Eduardo Yáñez Canal presenta su libro de relatos breves cargados con la chispa mordaz que identifica al escritor nortesantandereano. Foto: Archivo particular
Ricardo
Rondón Chamorro
Un cuento campeón tiene similitudes con el fantástico
ejercicio del acróbata y su dominio de la pelota cuando se dispone a realizar
una exhibición de las Mil y una, y de
ahí en adelante… El cronómetro dará cuenta de sus habilidades, pero el secreto se
remite a que el espectador jamás lo pierda de vista.
Para tal efecto, deberá hacer uso de sus calculadas maniobras,
de la precisión en cada golpe con la esférica, la justa elasticidad en sus
movimientos, una concentración a toda prueba con las leyes físicas de la
amortiguación, sobrada capacidad para sostener en tiempo, ritmo y espacio una
cifra indeterminada con su objetivo, y un poder hipnótico que obliga a los
mirones de turno, de ojos expectantes al conteo sin fin de su prodigiosa hazaña,
en la que se multiplicará en increíbles fintas y quiebros con sus extremidades
de pulpo:
En el cuento (incluidos los cuentos de fútbol del Negro Fontanarrosa), el mundo es un balón que rota como un satélite libertino en el estratosférico imaginario del lector, lelo y atrapado en las sutiles estratagemas de taumaturgo que ha dispuesto el narrador a su presa.

Por hacer:
1. Cita del fragmento sobre el cuento el pasaje que empieza en "Eduardo Yáñez Canal" y termina en "pierda de vista.".
2. Haz una lista de todas las personas que se nombran en el fragmento sobre el cuento.

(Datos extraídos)

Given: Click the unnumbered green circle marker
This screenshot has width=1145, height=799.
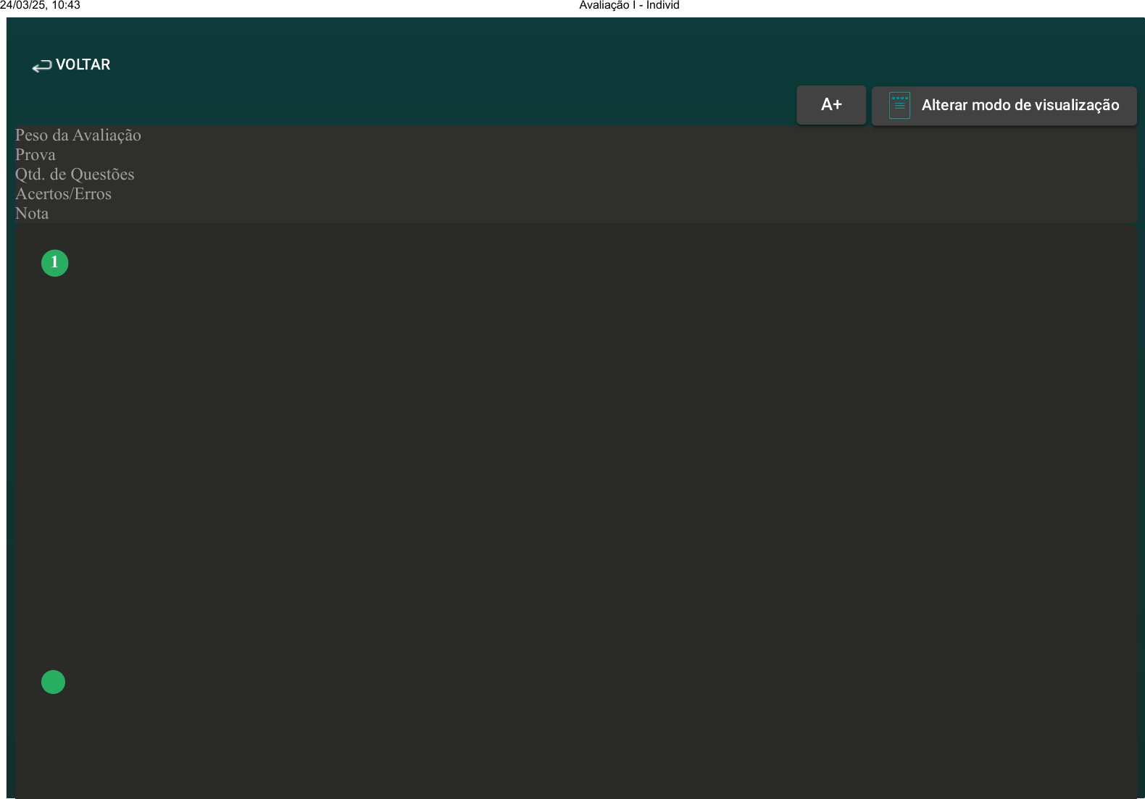Looking at the screenshot, I should 53,682.
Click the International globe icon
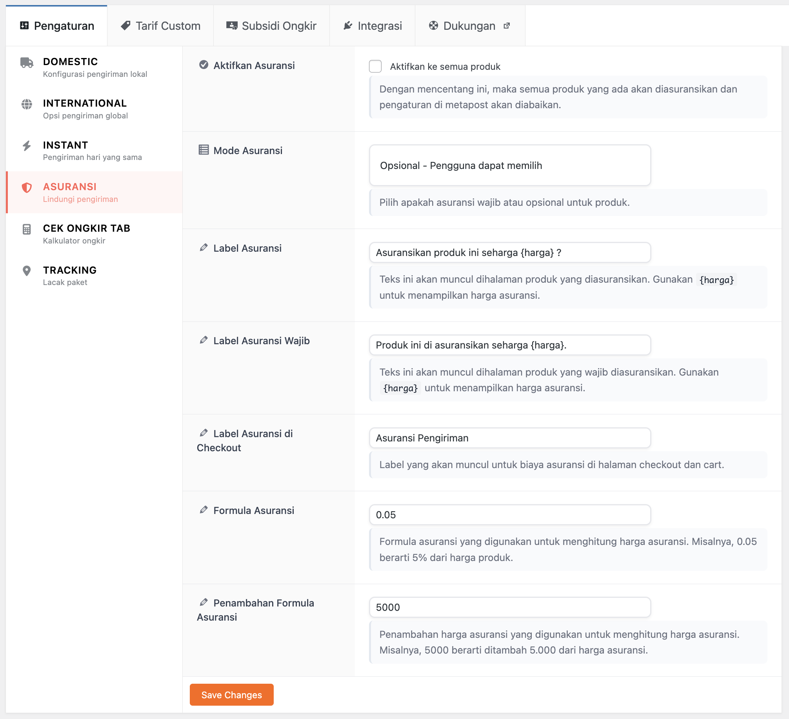Screen dimensions: 789x719 coord(27,104)
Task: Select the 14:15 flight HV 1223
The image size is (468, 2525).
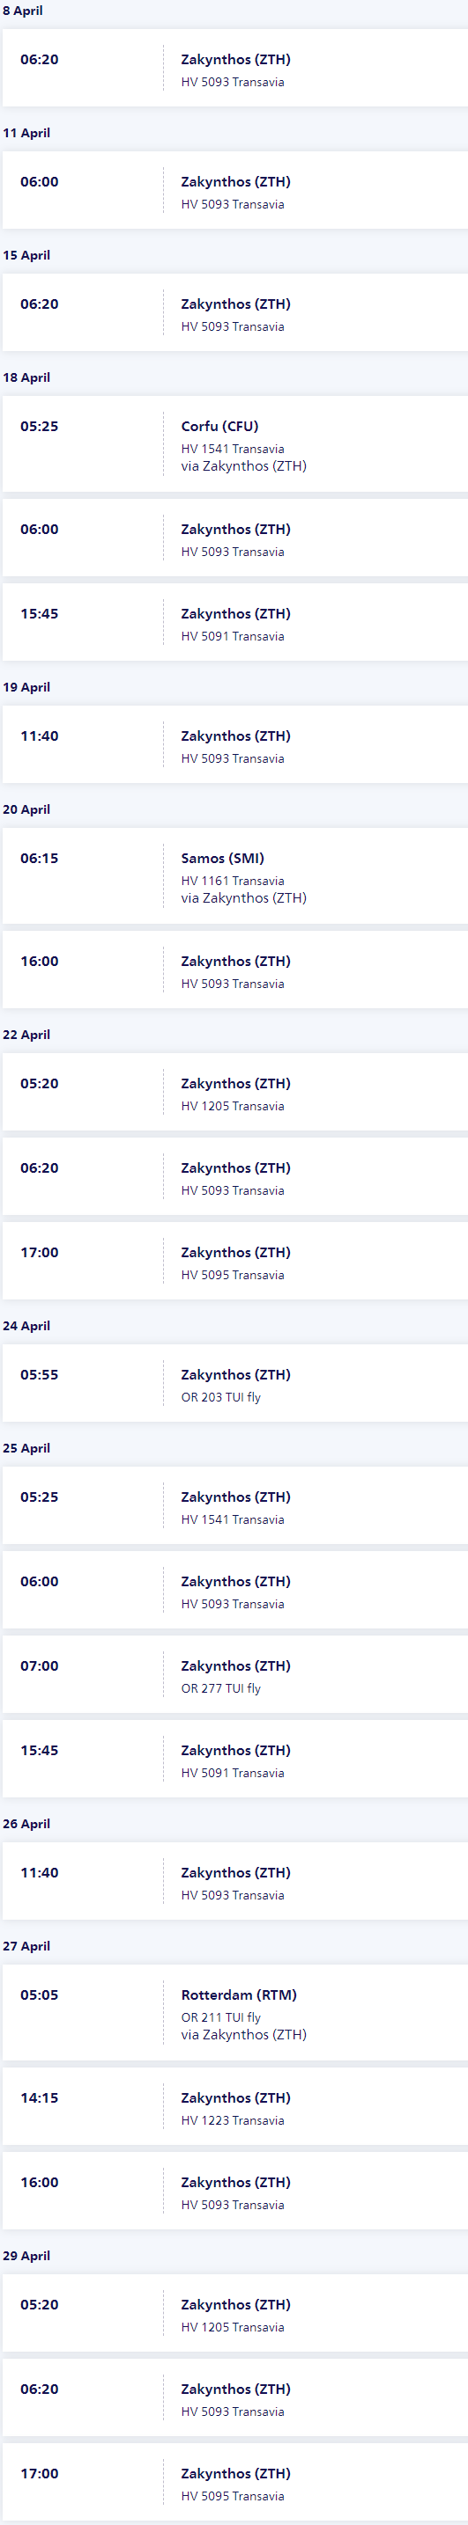Action: coord(234,2107)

Tareas resueltas:
1.
Eduardo Yáñez Canal presenta su libro de relatos breves cargados con la chispa mordaz que identifica al escritor nortesantandereano. Foto: Archivo particular
Ricardo
Rondón Chamorro
Un cuento campeón tiene similitudes con el fantástico
ejercicio del acróbata y su dominio de la pelota cuando se dispone a realizar
una exhibición de las Mil y una, y de
ahí en adelante… El cronómetro dará cuenta de sus habilidades, pero el secreto se
remite a que el espectador jamás lo pierda de vista.

2.
- Eduardo Yáñez Canal
- Ricardo Rondón Chamorro
- el Negro Fontanarrosa